# [Written instruction]
Reproduce the entries from the line containing "Where should I click to: Open" through the end, swapping "product image" for "item photo" and changing nothing else. Omit the pictures.

Lines of data:
+--
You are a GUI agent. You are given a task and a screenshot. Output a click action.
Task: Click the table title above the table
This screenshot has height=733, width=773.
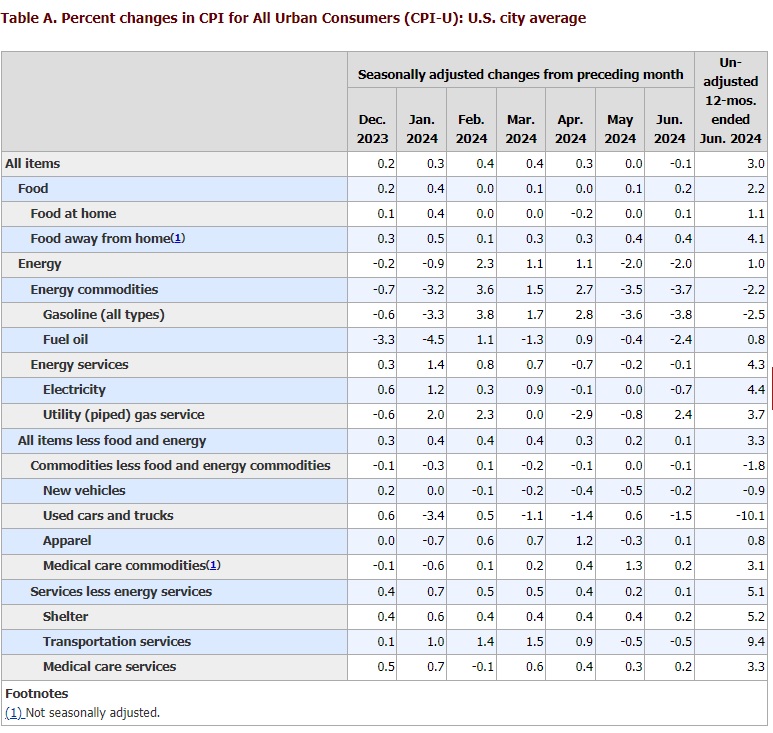(294, 18)
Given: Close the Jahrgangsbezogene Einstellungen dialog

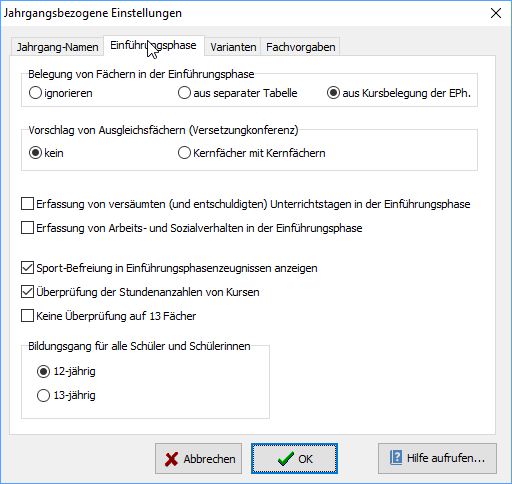Looking at the screenshot, I should 496,13.
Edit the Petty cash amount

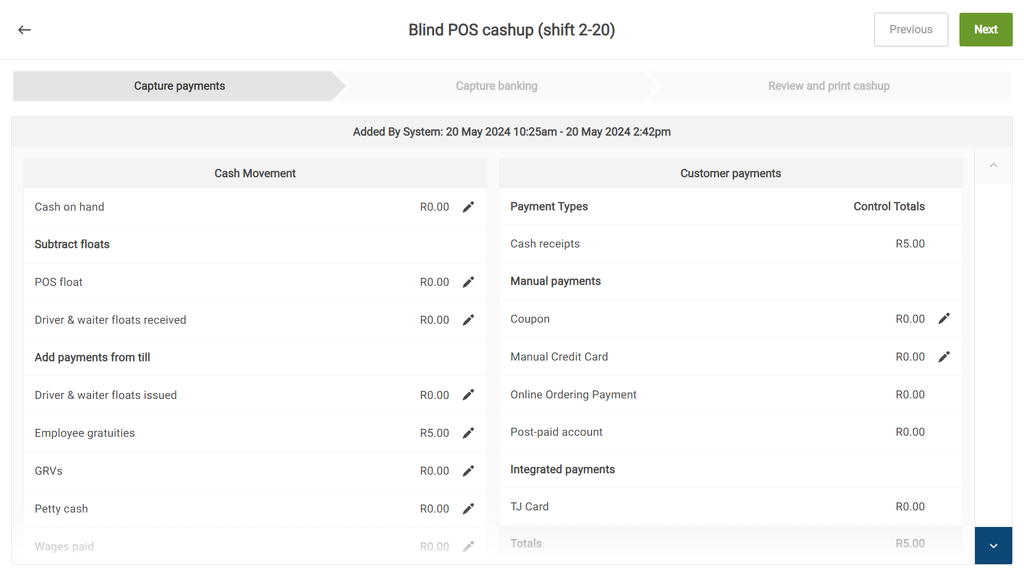pos(468,509)
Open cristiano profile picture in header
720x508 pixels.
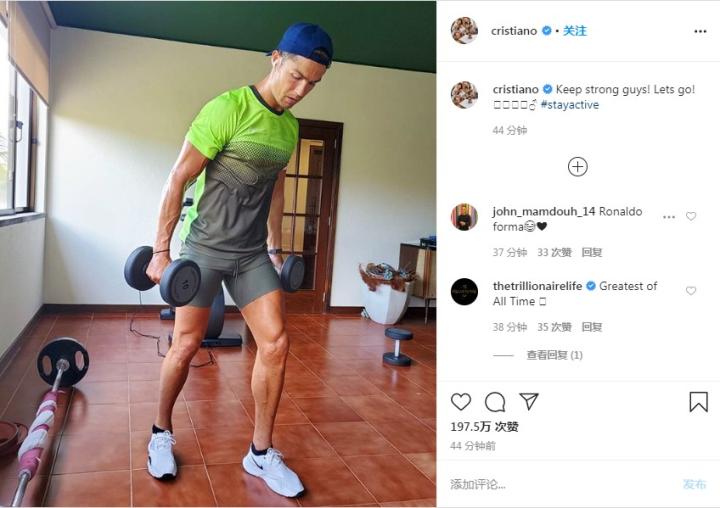point(465,31)
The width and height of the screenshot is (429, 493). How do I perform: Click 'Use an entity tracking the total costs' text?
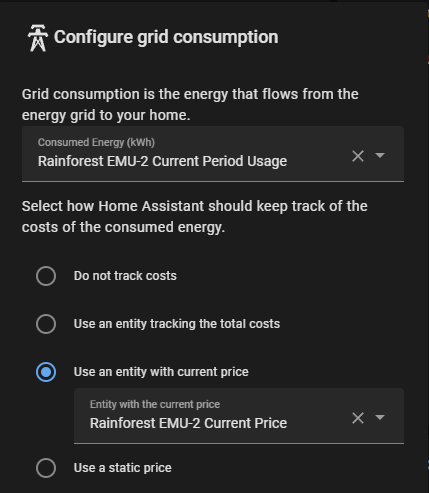[177, 324]
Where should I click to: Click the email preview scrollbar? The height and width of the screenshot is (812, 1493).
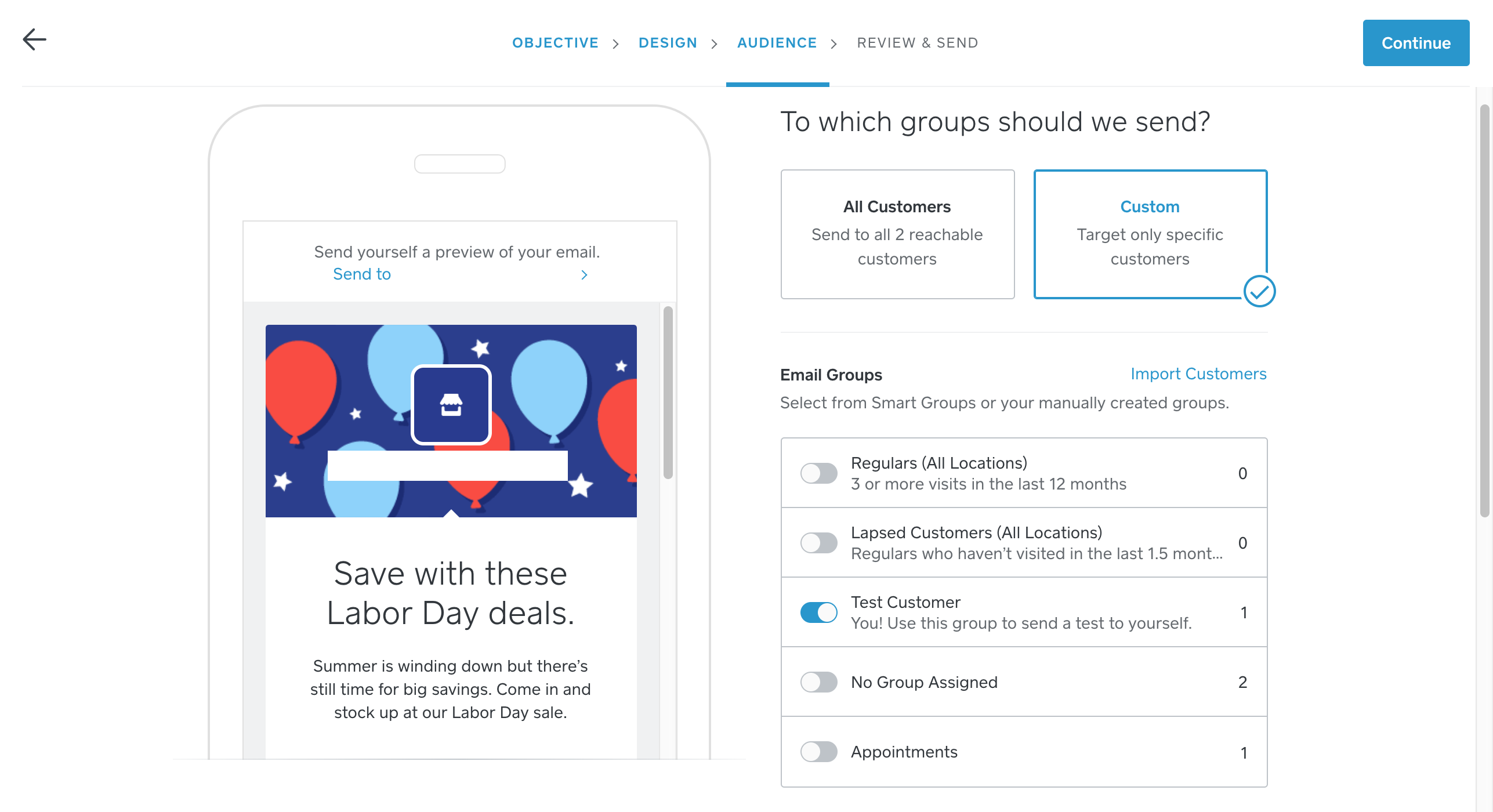(x=668, y=392)
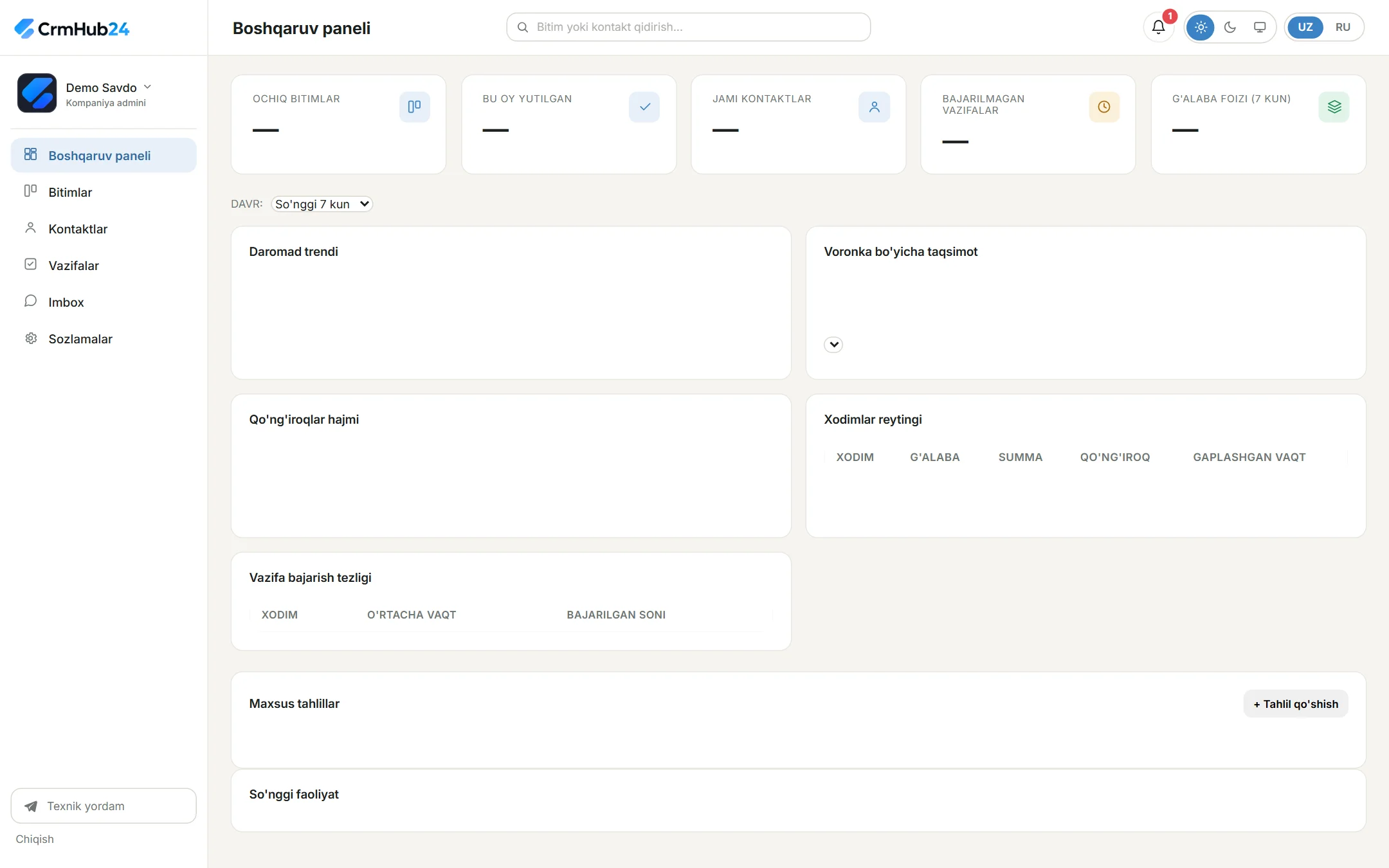Switch language to RU
The height and width of the screenshot is (868, 1389).
click(x=1343, y=27)
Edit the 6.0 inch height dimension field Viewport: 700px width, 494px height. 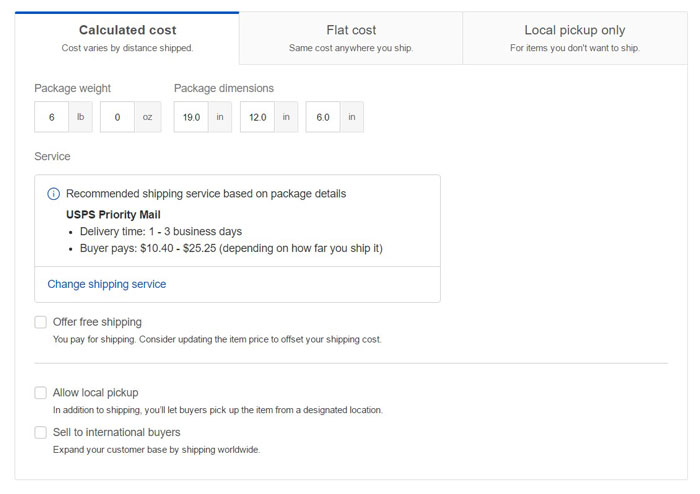pos(323,117)
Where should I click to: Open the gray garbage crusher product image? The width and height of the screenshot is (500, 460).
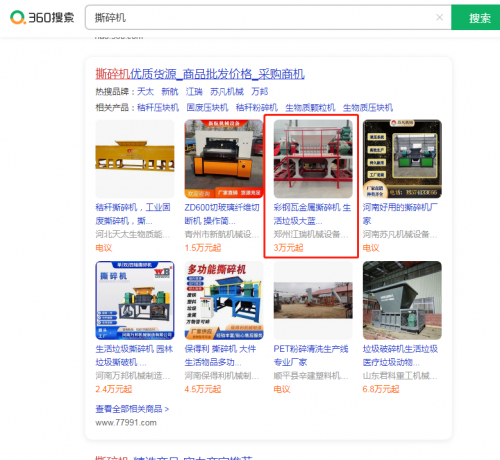402,300
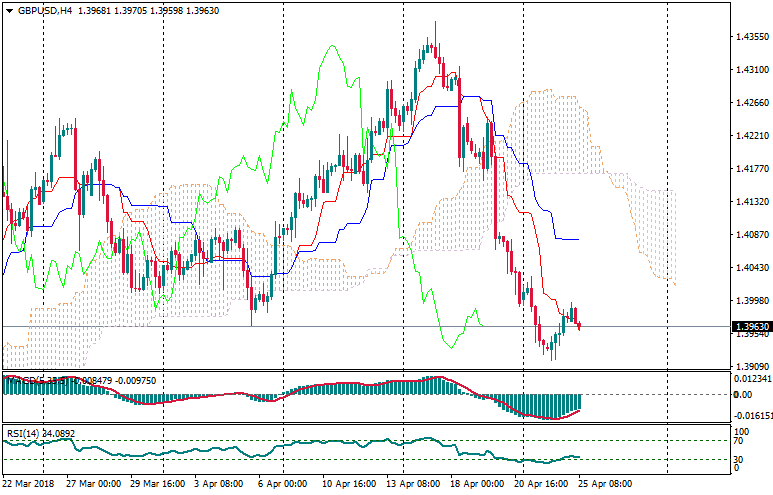Open the dropdown arrow beside GBPUSD,H4

click(x=7, y=11)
+--
# [Complete answer]
Where should I click to: Open the gray garbage crusher item photo? The width and height of the screenshot is (500, 460).
402,300
Open the dropdown arrow beside GBPUSD,H4

click(x=7, y=11)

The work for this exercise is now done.